I’ve mentioned the Oxford comma several times over the years. I’ve mentioned hyphens and dashes now and then, too, even compounding of adjectives. Well, here’s some of that again: compound adjectives.

Here’s the rule: If two (or more) adjectives together modify a word, hyphenate them. (If the first word happens to be an adverb, the hyphen can be optional, especially if it’s a common phrase.)

Okay, here’s a compound adjective done wrong:

Since “hand job” is a real thing, apparently (something salacious, I guess), the paper has pretty well embarrassed itself, because they meant “first-hand,” which is also a real thing. The error occurs inside the article, too, as “first hand experience.”

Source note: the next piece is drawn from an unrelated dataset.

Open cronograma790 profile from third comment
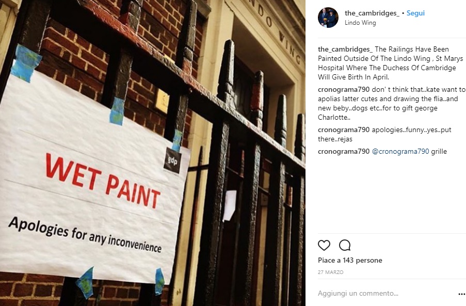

No wonder newspapers are on the decline: They are getting rid of their copy editors!

PS—Today I ran into a headline from someone who did it right:

Newberry Cabin, mammoth fossil provide science students hands-on learning opportunities

Also from a newspaper, by the way, the Star-Telegram. (Their name is a compound noun, not a compound adjective.)

Hah! I Found a Mistake in One of those Lists of Facts

The list is titled English language did you knows, and it’s here. It’s someplace on did-you-knows .com, too. The rest of the list seems reasonable enough, but this goof makes me suspicious of the veracity of the rest of the list, even though no doubt at least some of them are true.

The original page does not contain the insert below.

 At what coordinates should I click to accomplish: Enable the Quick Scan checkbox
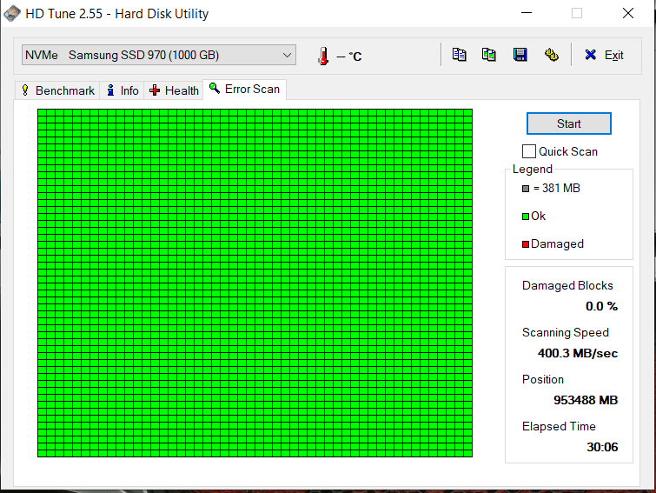(x=529, y=151)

Anyway, here’s the mistake:

The first English dictionary was written in 1755

That’s a reference to Samuel Johnson’s dictionary, the most famous early dictionary, but at least a dozen dictionaries preceded it. Here’s a quote from Wikipedia, and easy enough place to do research in.

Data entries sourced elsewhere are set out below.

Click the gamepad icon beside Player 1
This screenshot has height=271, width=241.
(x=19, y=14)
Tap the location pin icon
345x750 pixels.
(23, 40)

Johnson’s dictionary was not the first English dictionary, nor even among the first dozen. Over the previous 150 years more than twenty dictionaries had been published in England, the oldest of these being a Latin-English “wordbook” by Sir Thomas Elyot published in 1538.

So there.

While I’m at it, the reference to “durst” being the past tense of “dare” isn’t quite right. “Durst” is obsolete. We use “dared” now. This list appears to be a collection of statements for several sources of varying quality.

By the way, the statement about “e” being the most common letter is true. The 12 most common letters, in order of frequency are etaoinshrdlu, a list I happen to have memorized.

 

Poor Old Adverbs—They are so Misused

First, I see now that we’re using adjectives as verbs! “Harsh,” an adjective is now in style as a verb: “Don’t harsh my, um whatever.” I suppose “criticize” has become too long a word for some folks to use. Harrumpf.

But now that I mentioned verbs and adjectives, that leads to adverbs, another word that adjectives frequently replace. Here’s a Pickles to illustrate:

I don’t often see the guy correctly correcting the gal’s grammar in the comics, but in this case, he’s right. This mistake is easy to make; adjectives are typically shorter than their adverbial counterpart. See the reference to “harsh” above.

Now, having defended the adverb, I have to add that you can usually skip adverbial constructions correct or incorrect altogether. That comic isn’t a good example of leaving out adverbs (they’re used substantively here, but I digress), but most of the time, you make your writing tighter and punchier when you leave out the adverbs and use a good verb, one better than “make” and “do.” And please, try never to use “very”!